Problem statement :: Format all of the records below as a Markdown table with two columns, "No." and "Entry", giving each non-blank line its own numbered row. Leave the pictures out of the answer.

-- start of Data listing --

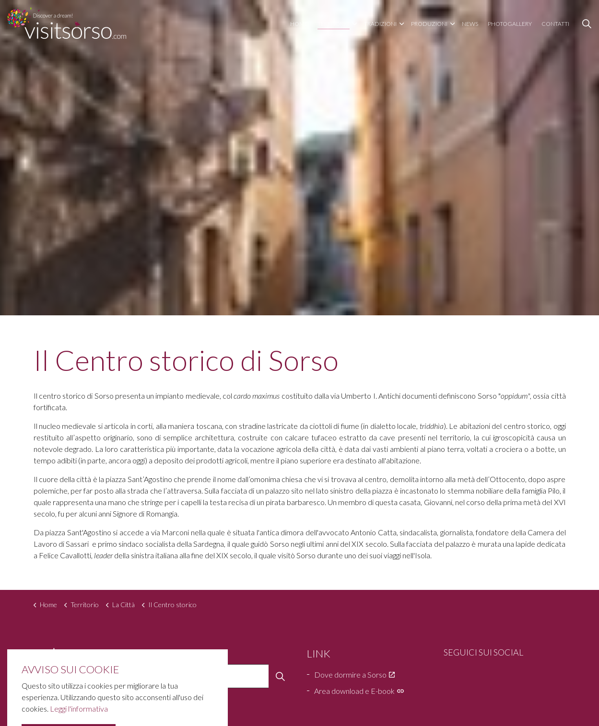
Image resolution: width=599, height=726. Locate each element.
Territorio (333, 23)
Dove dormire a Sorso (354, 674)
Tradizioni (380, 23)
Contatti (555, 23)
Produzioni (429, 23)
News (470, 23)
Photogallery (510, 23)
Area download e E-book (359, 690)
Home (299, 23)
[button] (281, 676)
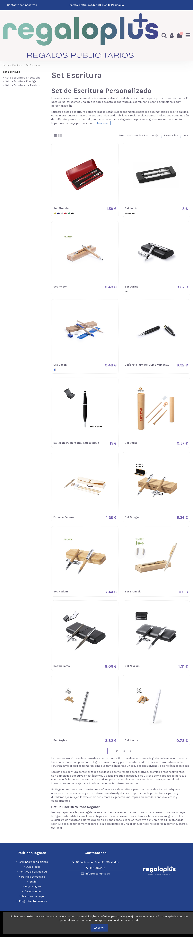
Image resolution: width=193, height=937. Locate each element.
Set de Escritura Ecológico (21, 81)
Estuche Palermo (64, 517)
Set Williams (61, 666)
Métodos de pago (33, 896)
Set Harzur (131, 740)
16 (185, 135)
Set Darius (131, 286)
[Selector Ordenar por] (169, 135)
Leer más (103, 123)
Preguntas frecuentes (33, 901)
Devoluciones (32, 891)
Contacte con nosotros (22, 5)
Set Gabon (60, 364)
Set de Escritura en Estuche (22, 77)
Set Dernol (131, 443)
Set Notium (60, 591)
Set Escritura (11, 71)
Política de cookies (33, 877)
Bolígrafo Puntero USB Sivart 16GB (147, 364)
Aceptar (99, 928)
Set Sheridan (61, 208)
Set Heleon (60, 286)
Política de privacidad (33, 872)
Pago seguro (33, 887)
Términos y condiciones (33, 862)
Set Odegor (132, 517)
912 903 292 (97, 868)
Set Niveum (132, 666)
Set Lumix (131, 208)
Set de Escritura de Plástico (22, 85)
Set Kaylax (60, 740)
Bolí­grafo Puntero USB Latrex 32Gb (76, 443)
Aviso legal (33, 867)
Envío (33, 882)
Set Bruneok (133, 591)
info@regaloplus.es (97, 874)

-- end of Data listing --

Answer to this task ::
| No. | Entry |
|---|---|
| 1 | Image resolution: width=599, height=726. Locate each element. |
| 2 | Territorio (333, 23) |
| 3 | Dove dormire a Sorso (354, 674) |
| 4 | Tradizioni (380, 23) |
| 5 | Contatti (555, 23) |
| 6 | Produzioni (429, 23) |
| 7 | News (470, 23) |
| 8 | Photogallery (510, 23) |
| 9 | Area download e E-book (359, 690) |
| 10 | Home (299, 23) |
| 11 | [button] (281, 676) |
| 12 | Image resolution: width=193, height=937. Locate each element. |
| 13 | Set de Escritura Ecológico (21, 81) |
| 14 | Estuche Palermo (64, 517) |
| 15 | Set Williams (61, 666) |
| 16 | Métodos de pago (33, 896) |
| 17 | Set Harzur (131, 740) |
| 18 | 16 (185, 135) |
| 19 | Set Darius (131, 286) |
| 20 | [Selector Ordenar por] (169, 135) |
| 21 | Leer más (103, 123) |
| 22 | Preguntas frecuentes (33, 901) |
| 23 | Devoluciones (32, 891) |
| 24 | Contacte con nosotros (22, 5) |
| 25 | Set Gabon (60, 364) |
| 26 | Set de Escritura en Estuche (22, 77) |
| 27 | Set Dernol (131, 443) |
| 28 | Set Notium (60, 591) |
| 29 | Set Escritura (11, 71) |
| 30 | Política de cookies (33, 877) |
| 31 | Bolígrafo Puntero USB Sivart 16GB (147, 364) |
| 32 | Aceptar (99, 928) |
| 33 | Set Sheridan (61, 208) |
| 34 | Set Heleon (60, 286) |
| 35 | Política de privacidad (33, 872) |
| 36 | Pago seguro (33, 887) |
| 37 | Términos y condiciones (33, 862) |
| 38 | Set Odegor (132, 517) |
| 39 | 912 903 292 (97, 868) |
| 40 | Set Niveum (132, 666) |
| 41 | Set Lumix (131, 208) |
| 42 | Set de Escritura de Plástico (22, 85) |
| 43 | Set Kaylax (60, 740) |
| 44 | Bolí­grafo Puntero USB Latrex 32Gb (76, 443) |
| 45 | Aviso legal (33, 867) |
| 46 | Envío (33, 882) |
| 47 | Set Bruneok (133, 591) |
| 48 | info@regaloplus.es (97, 874) |